(…and a toast to cute artistic journals of the past and the digital ones of the future!!)
What is it about writing that just soothes the mind? I’ve never been interested in really pursuing writing as a profession; my grammar has always pretty horrible to say the least. I did however always feel great relief when I had a journal to write whatever emotions and feelings I was going through that day. I think journals kept me sane sometimes when I was dealing teenage issues, heartache and all those other fun parts of growing up. As I got older, I sort of neglected this mode of expression because I simply didn’t have time to jot a note to myself or vent all of emotions on a piece of paper. For a while there I would vent by going to the gym or going for a jog, nothing was more peaceful and soothing to me than focusing my mind on something other than the current stressful situation. Many times I was using this technique as a distraction. I’d distract my mental wellbeing by challenging my physical body in an effort to avoid and forget about my stresses and worries. (Believe me I definitely had many times of sheer escape from the world by sweating my thoughts out, or so that’s what I thought was doing) While I do think it was a great escape tool for me to utilize at the time, I wonder what lessons I would have attained if I had simply written some of those thoughts down. I think there is something deeply enlightening about reflection. It gives us the ability to learn from these hectic little dwellings that encompass our soul. I think if we hold on to these stressful states of mind they continue to eat at us like plague. However, if we have a collection of these circumstances and are able to look back on them and rethink them through reflection, we can learn something that otherwise could never have be attained. When I look back on old writings or journals, I feel like I’m looking back into a time capsule because I am immediately flooded with the emotions and feelings I had at the time. With that I am able to appreciate everything I have been through, where I have come from and I am even more sure of where I want to be in the future.
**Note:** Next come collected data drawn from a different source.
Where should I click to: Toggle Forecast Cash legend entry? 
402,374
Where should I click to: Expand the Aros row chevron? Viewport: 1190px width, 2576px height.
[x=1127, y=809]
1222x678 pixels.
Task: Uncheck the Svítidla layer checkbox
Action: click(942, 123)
My reason for writing may not be super interesting or eye catching and that doesn’t matter, because the reason I write is for ME and that’s really all that truly matters.
So from the who girl who once carried around a pen and notepad everywhere she went, embrace your passions and WRITE! 🙂
(I love these two cute graphics and HAD to add them!)
So now that I begin pursuing writing again I wonder, what motivates you to write?
In what ways do you get those nagging thoughts out of your head when you need to just let it out and VENT?